And tomcat is build on top of that concept!

Jserv was built by people who wanted to add java to the http world. Tomcat is built by people who want to add http to the java world.

See my problem?

Its connectors win the nobel price for cryptic configuration files and absent documentation (the first who says that cocoon docs sucks will have to figure out how to compile tomcat and connectors from source before being allowed to speak again)


Okay, compiling that beast, I'll have to agree. But aside from connecting Tomcat to HTTPd, I haven't really found it to be an issue -- especially with the work done to make a web-based management console.
there was mod_jserv. it was hard to configure, but we wrote docs and people were happy.

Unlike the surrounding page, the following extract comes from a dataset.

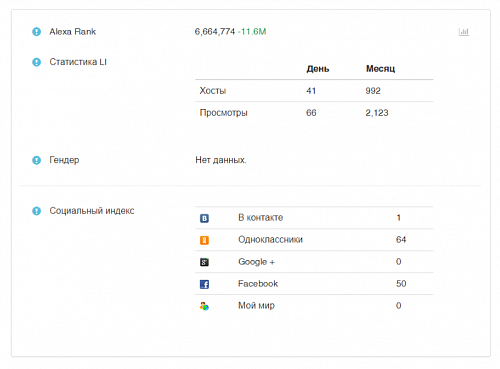Click the В контакте logo icon
The height and width of the screenshot is (369, 500).
click(x=204, y=218)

then came mod_jk and WARs, configurations became a pain and instead of writing docs, they decided to have tomcat autogenerate the configurations for the module. (can you see the tomcat-centricity on this?)

I am honestly confused. I have no affiliation with the Tomcat team except for filing a bug once. Private mail or public is fine for a response, but I am somewhat at a loss for all this anger.
The anger comes from the fact that all technological decisions in tomcat ruined the work several of us have done over years. And none of us (even working inside sun, as Pier) had the energy to fight stupid moves.

On another note: does anyone see a future in using something like gcj to more closely link a servlet engine to Apache HTTPd to regain the stability areas I mentioned earlier and to avoid the socket communications? The only thing that pops out in my head is Batik as gcj
doesn't have the graphics APIs down yet.
that's not the problem. the problem is interface-based dynamic loading of our Component-oriented programming paradigms. Something that gcj folks probably don't even know it exists. [I'd be happy to be proven wrong, though]

Once again, not trying to start a fight.  I honestly would like to know.
Hope this gives you more information.

--
Stefano Mazzocchi                               <[EMAIL PROTECTED]>
   Pluralitas non est ponenda sine neccesitate [William of Ockham]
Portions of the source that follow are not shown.